**Task to complete:**
Copy every record that appears below, exactly as it stands.

Dataset entries:
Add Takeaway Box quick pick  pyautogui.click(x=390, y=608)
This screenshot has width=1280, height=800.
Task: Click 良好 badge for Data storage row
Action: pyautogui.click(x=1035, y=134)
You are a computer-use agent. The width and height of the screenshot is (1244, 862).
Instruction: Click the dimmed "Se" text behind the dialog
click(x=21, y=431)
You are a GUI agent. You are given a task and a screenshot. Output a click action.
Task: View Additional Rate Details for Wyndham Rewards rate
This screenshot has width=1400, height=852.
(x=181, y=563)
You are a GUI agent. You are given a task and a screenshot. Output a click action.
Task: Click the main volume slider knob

**Solution:**
Add Takeaway Box quick pick  pyautogui.click(x=390, y=608)
This screenshot has width=1280, height=800.
Task: Click 良好 badge for Data storage row
Action: pyautogui.click(x=1035, y=134)
You are a computer-use agent. The width and height of the screenshot is (1244, 862).
Instruction: Click the dimmed "Se" text behind the dialog
click(x=21, y=431)
You are a GUI agent. You are given a task and a screenshot. Output a click action.
Task: View Additional Rate Details for Wyndham Rewards rate
This screenshot has width=1400, height=852.
(x=181, y=563)
You are a GUI agent. You are given a task and a screenshot. Output a click action.
Task: Click the main volume slider knob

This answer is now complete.